***** Dataset extract

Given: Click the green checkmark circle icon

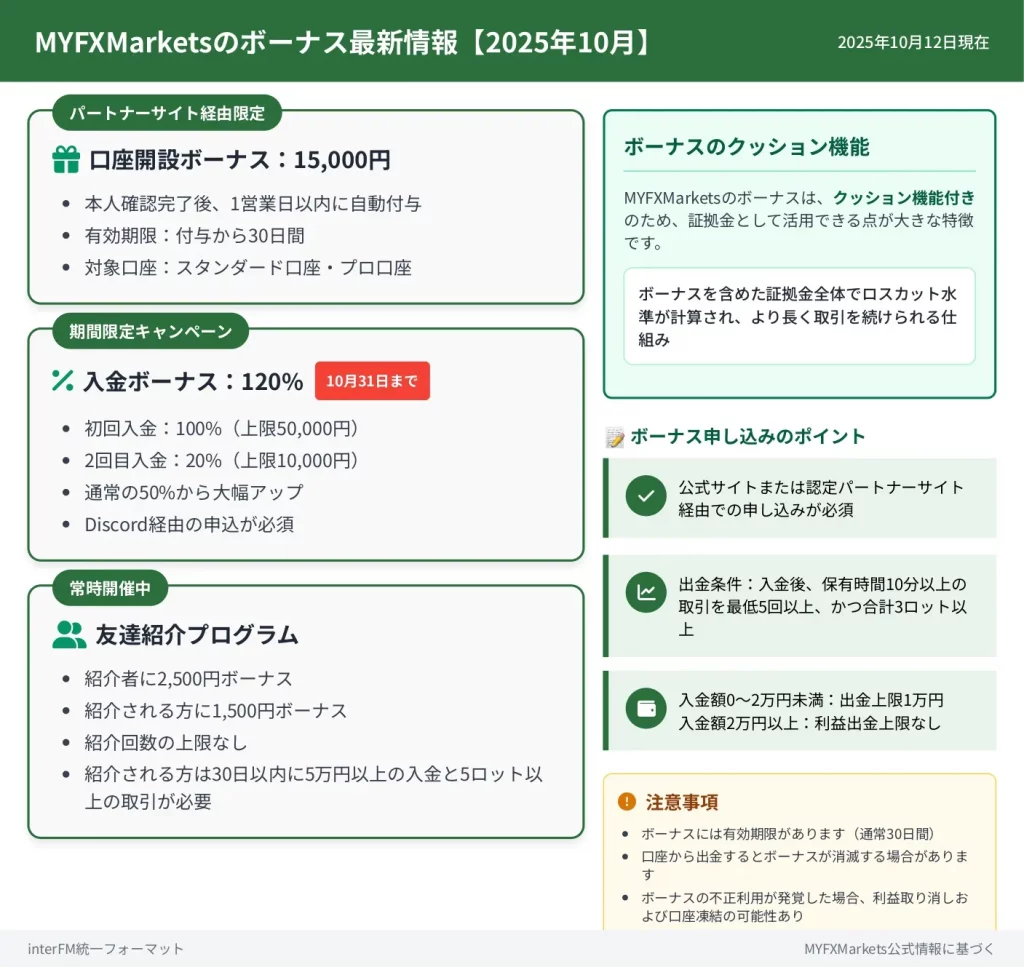Looking at the screenshot, I should [x=646, y=496].
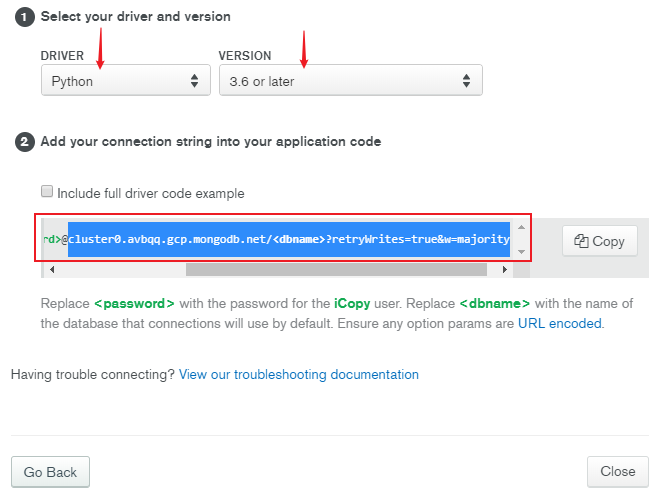The width and height of the screenshot is (667, 495).
Task: Click the horizontal scrollbar thumb under connection string
Action: click(x=336, y=269)
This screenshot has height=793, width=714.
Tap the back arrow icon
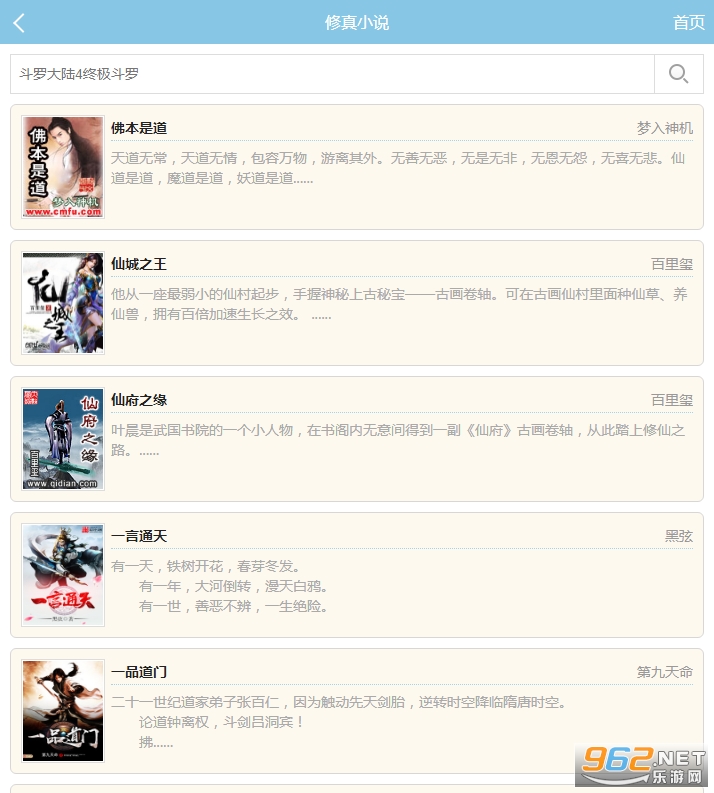click(19, 23)
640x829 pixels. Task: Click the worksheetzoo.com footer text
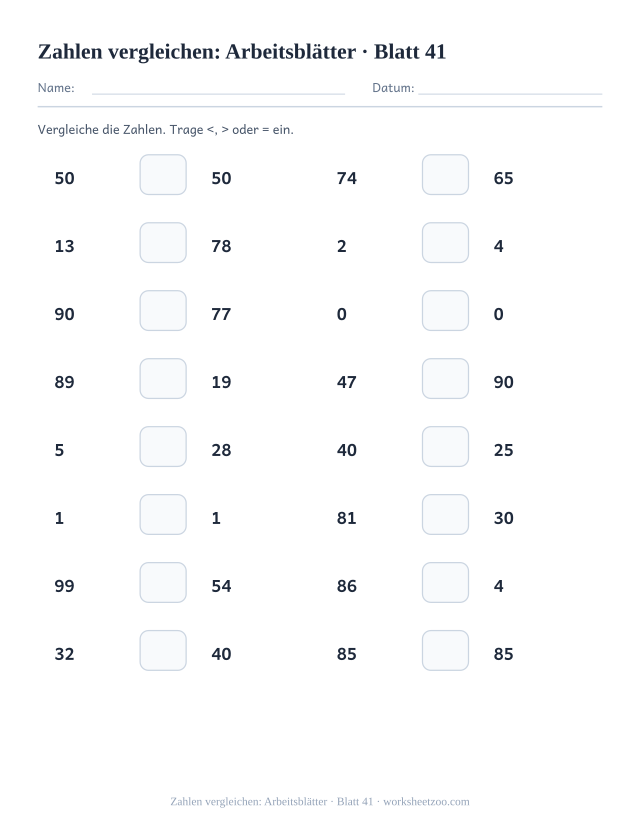tap(426, 802)
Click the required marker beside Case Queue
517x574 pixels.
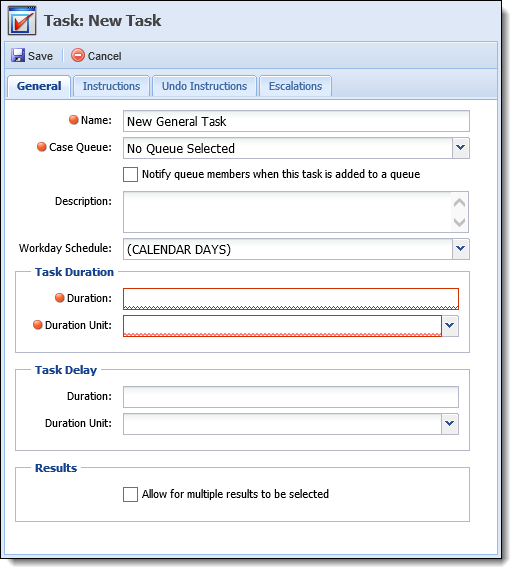point(42,147)
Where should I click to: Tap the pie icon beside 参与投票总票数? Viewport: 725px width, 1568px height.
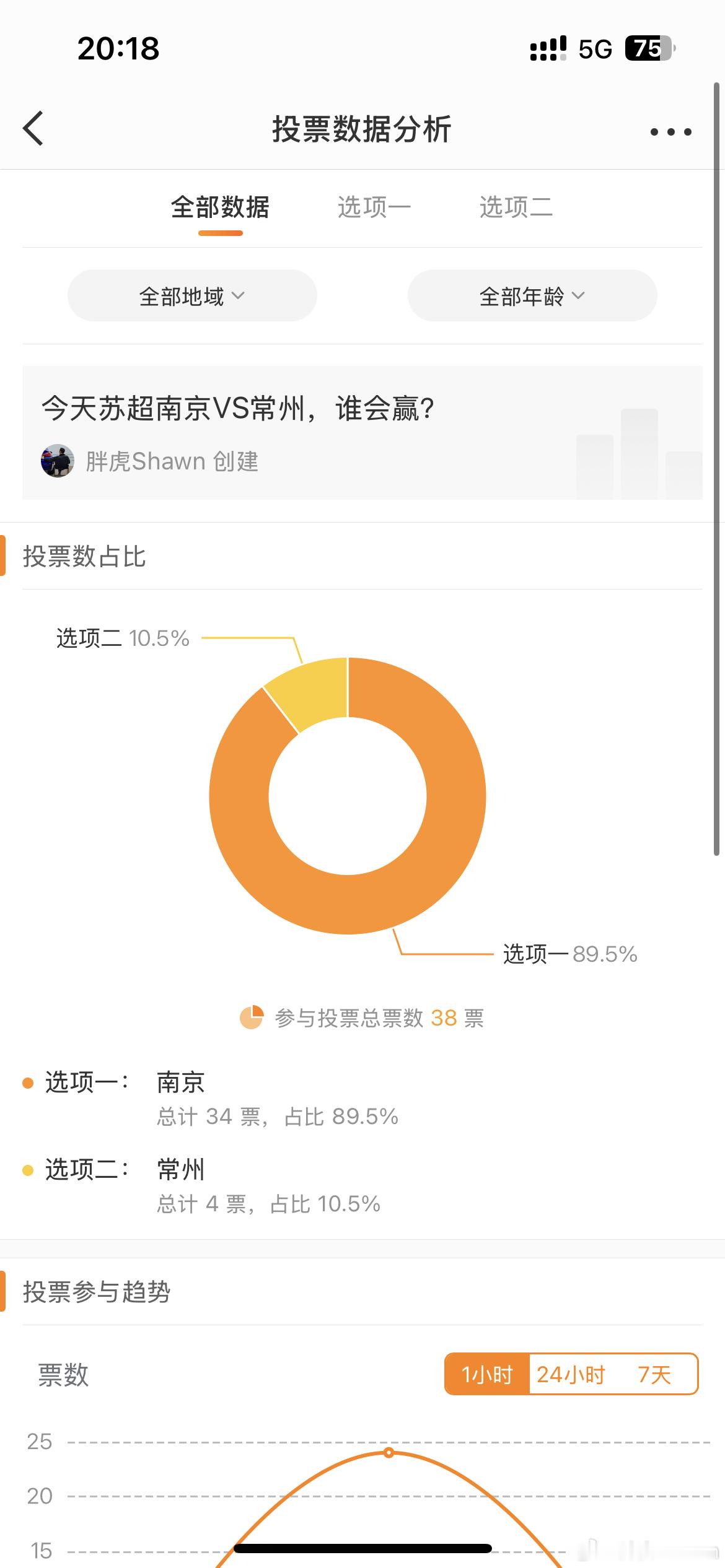click(x=251, y=1017)
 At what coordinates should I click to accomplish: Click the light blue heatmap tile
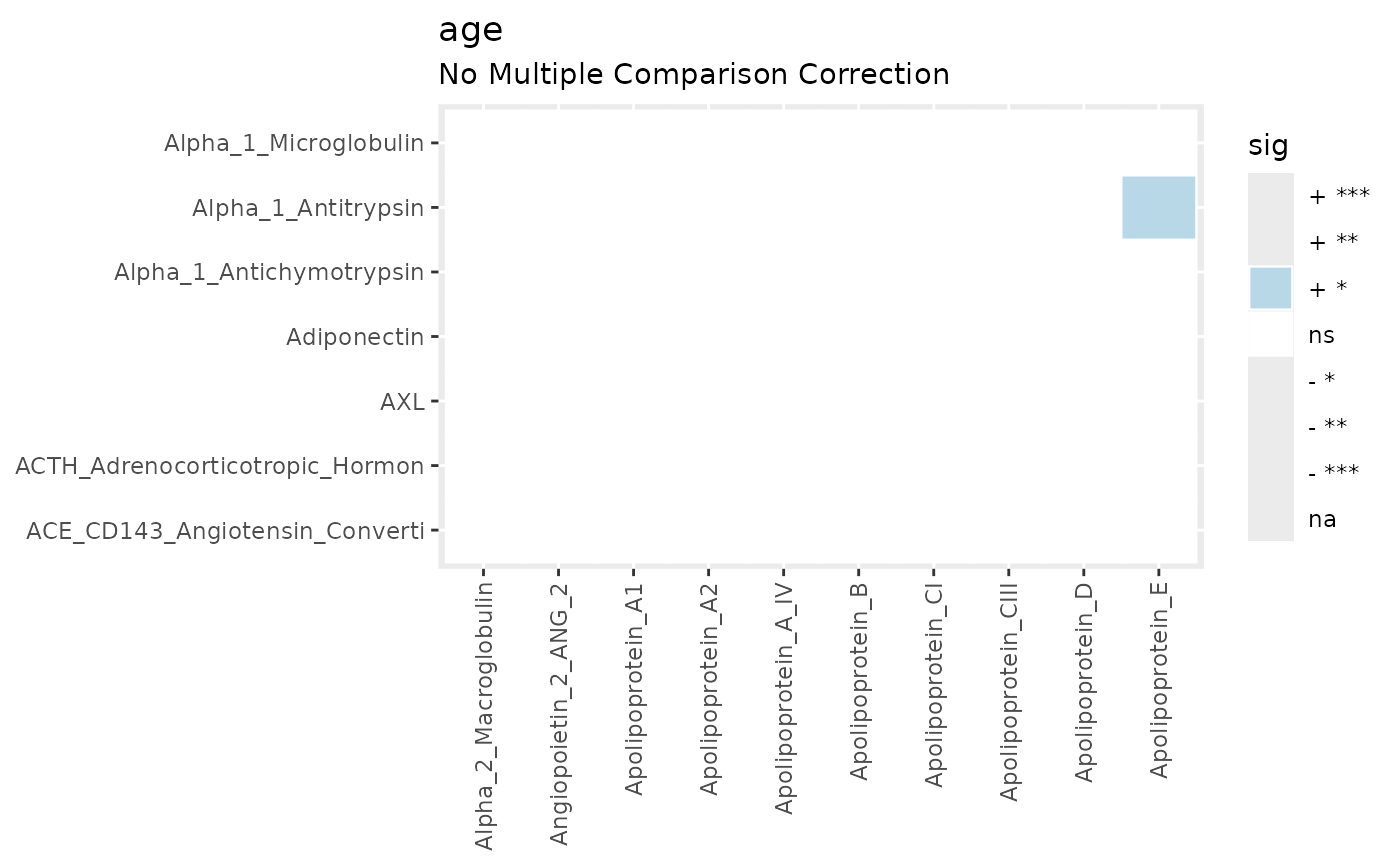pos(1159,207)
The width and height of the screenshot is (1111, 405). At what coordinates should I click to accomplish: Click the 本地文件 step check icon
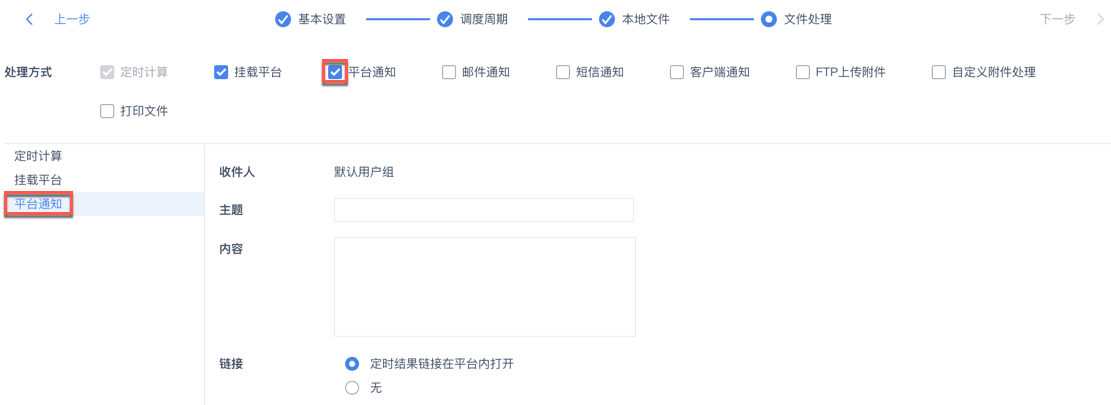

**********

● **Problem**:
Would you reproduce the records exactly as they stand, but without the pictures?

● **Written solution**:
Given: Click the green checkmark circle icon

Looking at the screenshot, I should [x=646, y=496].
The width and height of the screenshot is (667, 495).
Task: Click the horizontal scrollbar thumb under connection string
Action: click(x=336, y=269)
This screenshot has height=793, width=714.
Tap the back arrow icon
click(19, 23)
640x829 pixels. Task: Click the worksheetzoo.com footer text
tap(426, 802)
Click the required marker beside Case Queue
517x574 pixels.
point(42,147)
Where should I click to: Tap the pie icon beside 参与投票总票数? Viewport: 725px width, 1568px height.
click(x=251, y=1017)
 At what coordinates should I click to accomplish: Click the light blue heatmap tile
pos(1159,207)
The width and height of the screenshot is (1111, 405). At what coordinates should I click to accomplish: Click the 本地文件 step check icon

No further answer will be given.